Historically, coronary angiography has been the workhorse invasive imaging tool for coronary diagnostic and invasive procedures. As a luminogram, coronary angiography has intrinsic limitations in cases of vessel foreshortening and overlapping and does not provide information regarding plaque composition and vessel morphology. Intravascular ultrasound (IVUS) provides real-time tomographic crosssectional images of the coronary vessel wall, allowing for quantification of luminal and vessel dimensions, as well as identification of plaque type, location, distribution, size, and burden.

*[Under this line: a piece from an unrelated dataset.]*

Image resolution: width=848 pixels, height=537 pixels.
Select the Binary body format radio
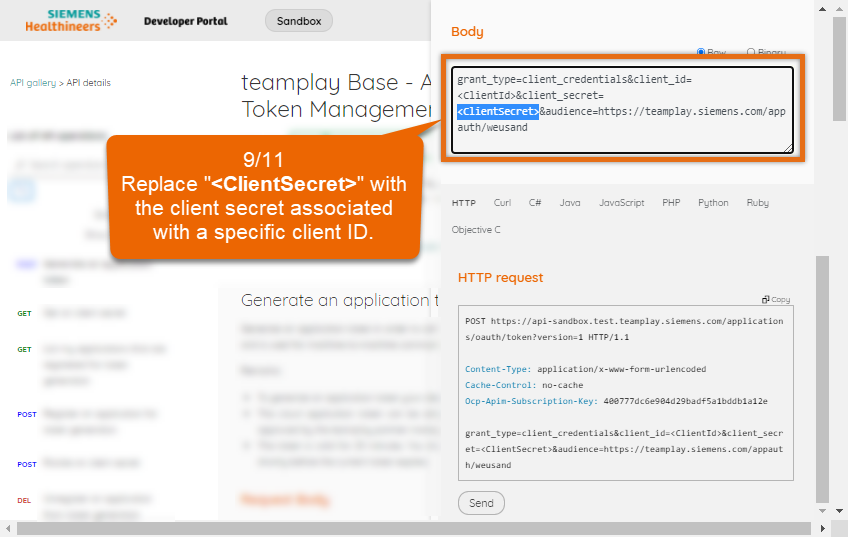tap(751, 52)
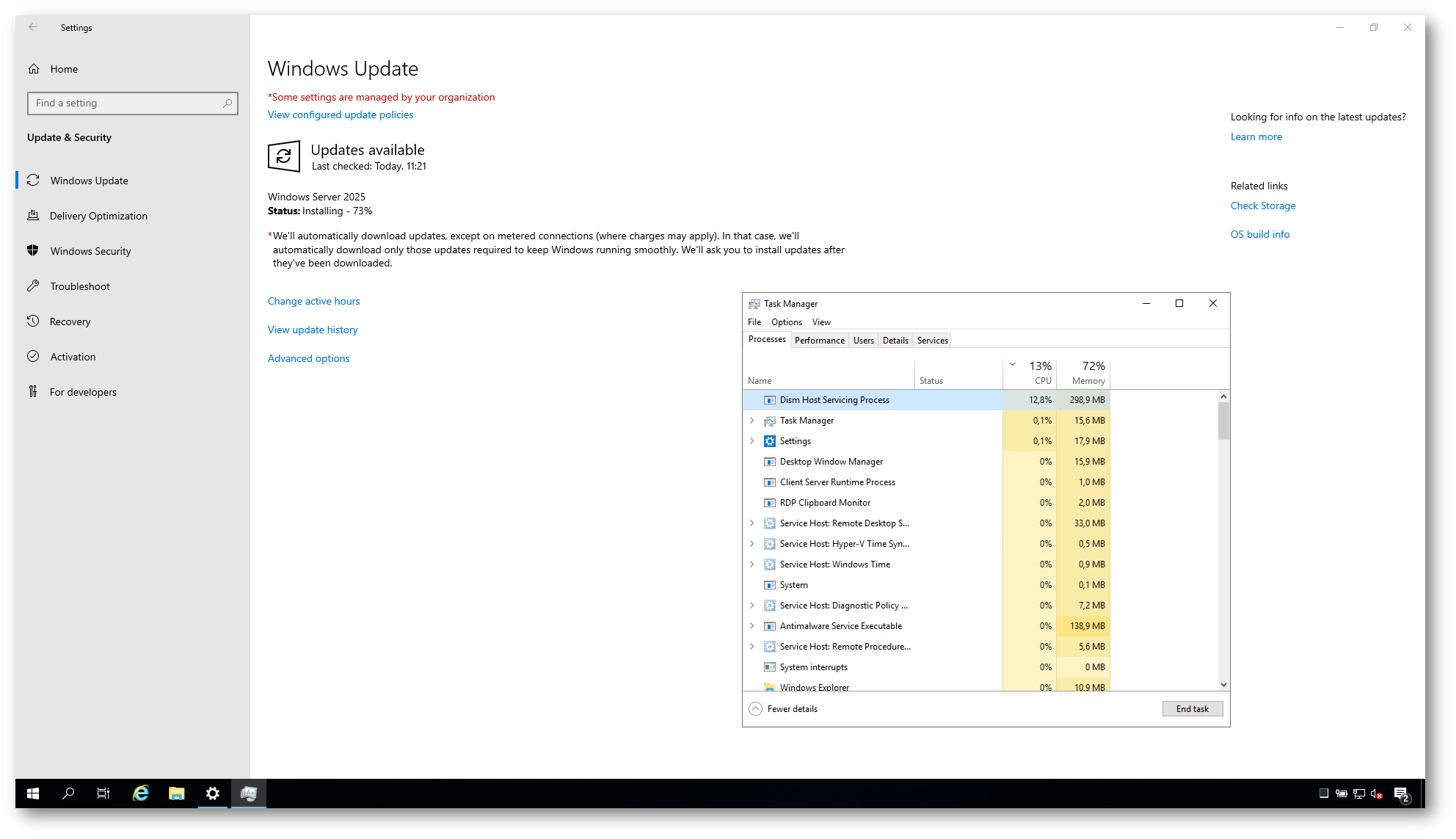
Task: Click the Home icon in Settings sidebar
Action: 34,69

IVUS has been of fundamental importance in the development of interventional cardiology, providing unique insights into the understanding of coronary atherosclerosis and refinements on percutaneous interventional procedures, being considered the gold standard intravascular imaging method to guide percutaneous coronary interventions (PCI) and investigate vascular responses to coronary stents. However, IVUS has limited axial resolution (100–150 μm),1 which can affect its ability to detect acute effects of PCI and vascular response to drug-eluting stents (DES).

Intravascular optical coherence tomography (OCT) is a recently developed light-based imaging modality that uses near-infrared light as its energy source. OCT provides cross-sectional tomographic images of the internal vascular environment, with high axial (10–15 μm) and lateral (20–90 μm) resolutions, by measuring the echo time delay and magnitude of backscattered light.1,2 To date, OCT has been mostly used in the research field, providing new insights into the pathophysiology of atherosclerosis and vascular response to coronary stents. In this article, we discuss the potential clinical applications of OCT.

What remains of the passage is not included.